This column was originally published on Marketwatch.
Today’s employment report from the Bureau of Labor Statistics, or BLS, continues 2014’s streak of good news, as we are finally starting to dig out of the crater the recession put in the labor market. The top line numbers you will hear the most about—if you’re at the wrong barbecue this weekend—are that the U. S. economy added 288,000 new jobs in June—versus a revised 224,000 jobs in May—and the unemployment rate edged down to 6.1 percent from 6.3 percent in May. The report shows the U.S. labor market still faces challenges, including 9.5 million unemployed workers, about a third of whom have been out of work for six months or more. But the average monthly job gains in the first half of 2014 are about 230,000 per month, as opposed to 195,000 per month in 2013: This is what a healthy labor-market recovery looks like.
The fall in the unemployment rate is good news and easily explained by the increase in payroll jobs and a steady 62.8 percent labor-force participation rate—the number of Americans working or looking for work. Looking at both the low number of Americans between the ages of 25 and 54 who are in the labor force, as well as the broadest measure of unemployment, it is clear that there is considerable slack in the labor market and it will take many months of good jobs reports such as this one to rebuild our economy. Furthermore, we also must put a large number of long-term unemployed Americans back to work.

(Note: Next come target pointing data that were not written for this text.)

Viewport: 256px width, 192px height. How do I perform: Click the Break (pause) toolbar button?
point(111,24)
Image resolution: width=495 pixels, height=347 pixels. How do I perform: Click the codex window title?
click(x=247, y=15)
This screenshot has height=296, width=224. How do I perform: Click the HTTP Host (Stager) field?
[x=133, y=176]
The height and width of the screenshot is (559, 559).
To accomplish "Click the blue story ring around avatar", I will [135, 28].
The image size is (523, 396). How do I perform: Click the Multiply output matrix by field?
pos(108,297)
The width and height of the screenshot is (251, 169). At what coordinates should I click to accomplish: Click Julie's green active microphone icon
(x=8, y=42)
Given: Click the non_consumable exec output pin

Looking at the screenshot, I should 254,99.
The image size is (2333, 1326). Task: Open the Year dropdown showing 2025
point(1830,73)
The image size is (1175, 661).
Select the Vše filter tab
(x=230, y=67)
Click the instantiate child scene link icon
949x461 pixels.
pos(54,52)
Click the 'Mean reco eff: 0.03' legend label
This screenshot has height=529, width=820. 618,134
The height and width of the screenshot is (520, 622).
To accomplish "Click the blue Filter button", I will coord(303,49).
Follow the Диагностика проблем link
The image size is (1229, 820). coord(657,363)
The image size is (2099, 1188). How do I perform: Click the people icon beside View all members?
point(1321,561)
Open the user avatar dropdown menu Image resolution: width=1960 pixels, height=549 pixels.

But let’s not dampen what is clearly welcomed good news for the labor market.
While high unemployment continues to disproportionately affect specific demographic groups, June’s report brought some good news. African Americans made the biggest gains, with unemployment dropping from 11.5 percent in May to 10.7 percent in June. Unemployment among women and Asian Americans remains below the aggregate and fell by two-tenths of a percentage point for Asian Americans, to 5.1 percent, and four-tenths of a percentage point for women to 5.3 percent. A worrying trend, however, is that while unemployment rates are falling for most demographic groups, the Latino unemployment rate has ticked up over the past three months, going from 7.3 percent in April to 7.8 percent in June.
So exactly where were the new jobs we added? BLS reports that the largest job gains were in professional and business services, with 67,000 jobs added in this sector. These jobs tend to pay good wages and have decent benefits; large gains in this sector are great news. The economy continues to see lots of jobs added in lower-wage sectors, with retail trade (40,000) and food services and drinking places (33,000) driving significant job creation. There were significant but not blockbuster gains in health care (21,000), transportation and warehousing (17,000), financial activities (17,000), manufacturing (16,000), and wholesale trade (15,000).
Perhaps the best news going forward is that the public sector is no longer shedding jobs. We are still trying to educate our kids with fewer local teachers, but 18,000 of the 26,000 new government jobs added in June were teachers, according to BLS data. These new hires reduce the number of teachers lost since the recession to 308,000.
Gridlock in Congress continues to provide perhaps the strongest headwind to a robust labor market going forward. In January, Congress cut off emergency unemployment insurance, severing a lifeline to workers, as well as removing one of the strongest pieces of fiscal stabilization and a valuable source of spending for the economy. At this moment, Congress is holding up a transportation bill because lawmakers can’t agree on how to bring in more revenue to maintain the nation’s roads and other highway programs. This inaction by Congress has a chilling effect on construction hiring, and this couldn’t come at a worse time, as highway construction can only take place during the summer months in many states.
We still have a long way to go before we have put every American who wants a job back to work, but months such as June are a sign of real progress. Not only are we in the midst of the longest private-sector job growth streak on record, but it is accelerating. Some of that acceleration seems to be that government—state and local—is beginning to finally ratchet back on austerity measures as evidenced by the hiring of teachers, who will make our next generation smarter and more productive, which is crucial to a robust and healthy future U.S. economy.
Michael Madowitz is an Economist at the Center for American Progress.